Helga Ehlert, geb. Dresner, berichtete nicht nur über die Flucht in polnische Konsulat in Leipzig am 10. November 1938, sondern auch über das, was sie dort erlebte:
„Wir waren fast zwei Tage im Konsulat. Meine Mutter erlitt einen Schwächeanfall, und der polnische Generalkonsul [Feliks] Chiczewski, ordnete an, daß sie in der oberen Etage, die seine Privaträume beherbergte, in einen Ruheraum kam und sich jemand um sie kümmerte. Die unteren Räume, die Eingangshalle und das Souterrain waren von Hunderten verängstigten polnischen Juden bevölkert. Sie weinten, waren total ratlos, wußten überhaupt nicht, was sie machen sollten. Es war entsetzlich.

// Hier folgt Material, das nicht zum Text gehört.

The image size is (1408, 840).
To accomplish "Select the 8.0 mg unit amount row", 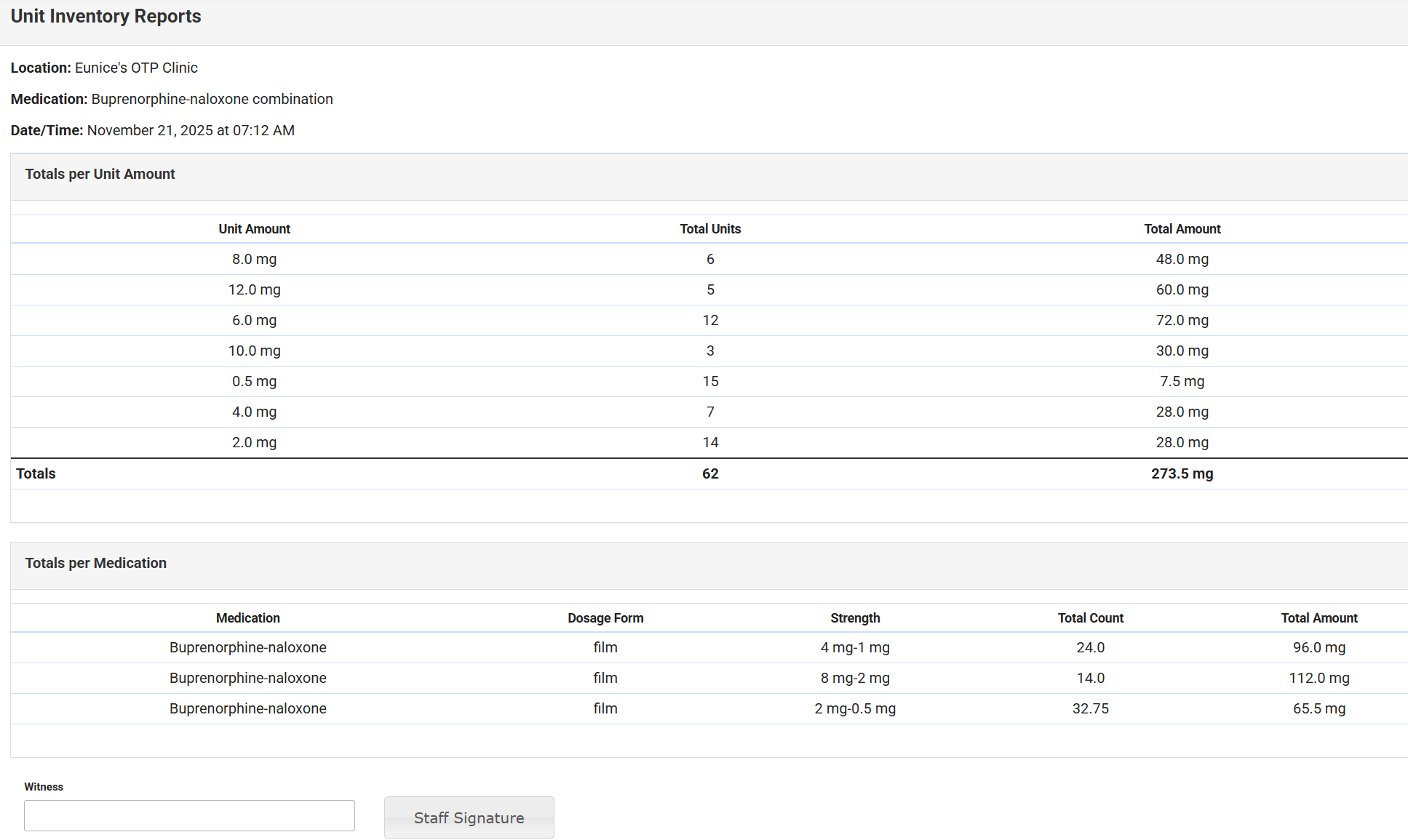I will (254, 260).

Ich erinnere mich, daß ich ein grünes Kleid getragen habe. Aber ich war damals nicht so entsetzt, wie ich es heute bin, wo ich das mit dem Abstand und mit der Weisheit des Alters sehe. Ich war ein Backfisch, ein Flapper. Ich habe mit den Augen des Teenagers gesehen, und wie gesagt, meine Eltern haben alle politischen Dinge in der Nazizeit von uns ferngehalten. Wir waren ziemlich unbedarft, mein Bruder und ich. Aber die Situation im Konsulat hat uns die Augen etwas geöffnet. Wir waren dort zwei Tage, und in der Nacht hat der Konsul im Graten Stroh auslegen lassen, damit die Leute dort campieren konnten. Es waren so viele, es war kein Platz für sie im Garten und auch nicht in den Räumen. Also mußte man draußen in der Kälte campieren. Ich konnte auf einem Campingbett in einem großen Saal im Keller nächtigen. Von Schlaf war keine Rede, weil alles weinte und ratlos war. Am Tage haben Schaulustige vor dem Konsulat gestanden und interessiert auf die weinenden und klagenden Juden geschaut. Ich glaube, daß sie auch Schmähungen gerufen haben.

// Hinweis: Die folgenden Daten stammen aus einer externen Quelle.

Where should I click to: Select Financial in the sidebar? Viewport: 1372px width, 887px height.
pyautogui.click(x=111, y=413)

Wir konnten zwei oder drei Tage später wieder nach Hause gehen. Ich erinnere mich noch genau, daß der 9. und 10. November auf einen Mittwoch und auf einen Donnerstag fielen. Inzwischen lagen halbherzige Zusagen der Verwandten aus Edinburgh und aus Chicago vor, sie würden uns aufnehmen. Mein Vater war beherrscht von der Idee, daß er erst seine achtzigjährige Mutter bei Verwandten in Polen unterbringen müsse, ehe er mit seiner Familie nach Chicago reisen könne. Die Oma Dresner hatte nur einen Arm und war halbblind, und es gab in Polen eine relativ große Verwandtschaft, die sich um sie gekümmert hätte“ (abgedruckt in: Ehlert, Helga: Ich fühle mich nicht als Deutsche, in: Ostow, Robin (Hg.): Juden aus der DDR und die deutsche Wiedervereinigung. Elf Gespräche, Berlin 1996, S. 162–197, hier: S. 166-168).
Das Ende der Kindheit
Was Ehlert hier im Rückblick auch schilderte, war das Ende ihrer Kindheit und Unbeschwertheit. 1939 reiste sie mit ihrem Bruder Rolf über einen Kindertransport nach England aus. Ihre Eltern und weitere Verwandte kamen während der Schoa ums Leben. Sie selbst kehrte nach Kriegsende nach Ostdeutschland zurück und starb 2014.